Q: "It's the Belgians who have to adapt to the immigrants?"
A: "That's it yes. Women must be able to walk day and night on the street in safety. We have not fought 50 years for our emancipation just to be beaten back in time. We don't want that in a single quarter of Brussels."
Q: "Who are those men?"
A: "They are mainly Moroccan youths, who think that they have the right to impose their rules on girls. With Turks it's similar, especially in their own commmunities, but it is just as well unacceptable. They must also have the right to dress the way they like."
Look, it's not that I like to post those things. In fact I hate it. I have a company to run and I had better spent the last hour on doing some necessary paperwork.
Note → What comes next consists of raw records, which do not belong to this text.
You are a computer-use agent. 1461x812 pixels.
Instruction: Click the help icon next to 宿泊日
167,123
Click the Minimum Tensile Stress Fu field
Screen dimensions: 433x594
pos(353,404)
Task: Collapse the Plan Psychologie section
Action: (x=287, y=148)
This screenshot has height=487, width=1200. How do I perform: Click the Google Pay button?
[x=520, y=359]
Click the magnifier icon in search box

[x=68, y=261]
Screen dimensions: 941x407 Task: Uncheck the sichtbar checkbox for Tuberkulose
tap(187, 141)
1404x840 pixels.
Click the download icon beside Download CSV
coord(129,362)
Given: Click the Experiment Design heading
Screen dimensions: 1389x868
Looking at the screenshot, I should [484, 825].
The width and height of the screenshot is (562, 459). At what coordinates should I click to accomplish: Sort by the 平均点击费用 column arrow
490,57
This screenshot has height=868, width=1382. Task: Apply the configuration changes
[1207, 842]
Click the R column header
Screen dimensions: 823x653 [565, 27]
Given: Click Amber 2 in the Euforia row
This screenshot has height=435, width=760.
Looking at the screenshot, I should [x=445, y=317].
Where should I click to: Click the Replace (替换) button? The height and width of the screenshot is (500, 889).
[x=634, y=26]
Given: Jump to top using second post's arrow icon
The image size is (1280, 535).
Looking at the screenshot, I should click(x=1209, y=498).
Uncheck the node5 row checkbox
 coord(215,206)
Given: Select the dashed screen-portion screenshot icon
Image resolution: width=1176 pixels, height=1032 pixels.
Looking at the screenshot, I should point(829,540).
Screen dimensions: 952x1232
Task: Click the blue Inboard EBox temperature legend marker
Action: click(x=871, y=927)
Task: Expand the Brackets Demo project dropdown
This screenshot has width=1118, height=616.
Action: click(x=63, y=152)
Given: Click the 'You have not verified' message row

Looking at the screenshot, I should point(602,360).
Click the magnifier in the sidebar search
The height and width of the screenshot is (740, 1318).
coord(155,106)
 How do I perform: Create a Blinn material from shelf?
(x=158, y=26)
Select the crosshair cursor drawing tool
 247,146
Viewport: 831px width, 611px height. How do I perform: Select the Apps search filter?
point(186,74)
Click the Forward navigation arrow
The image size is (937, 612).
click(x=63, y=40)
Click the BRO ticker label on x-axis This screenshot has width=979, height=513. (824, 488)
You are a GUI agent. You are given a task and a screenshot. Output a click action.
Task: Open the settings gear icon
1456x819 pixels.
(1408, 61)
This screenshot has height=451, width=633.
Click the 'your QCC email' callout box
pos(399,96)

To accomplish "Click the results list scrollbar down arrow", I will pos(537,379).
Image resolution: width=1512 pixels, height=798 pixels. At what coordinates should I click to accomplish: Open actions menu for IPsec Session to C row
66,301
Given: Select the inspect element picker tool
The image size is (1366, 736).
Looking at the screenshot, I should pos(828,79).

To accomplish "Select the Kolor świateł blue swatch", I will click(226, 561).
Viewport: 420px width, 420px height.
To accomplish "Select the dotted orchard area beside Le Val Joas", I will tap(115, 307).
But I think it's of paramount importance that everyone who cherishes freedom ought to know what is happening in Europe. Because it's not in Brussels alone. If the usual multiculti dorks show up, throw them stories like these in their faces. These assholes are going to let it come to the point of no return, and then it's too late.
Mind you, Mrs. Grouwels is not someone whom you would categorize in the Belgian rightwing political sphere, certainly not the quarter occupied by the Vlaams Belang. In fact, the remedy she proposes: an action plan with a sensitive approach costing 670,000 EUR to make people aware and "reach out" to immigrants, is purely socialist by nature: throwing money away while avoiding to step on sore toes. So when a lady like her bluntly says this like "Gradually these (women) disappear from the street" and "but there it strikes that less and less women walk on the streets", bells ought to ring.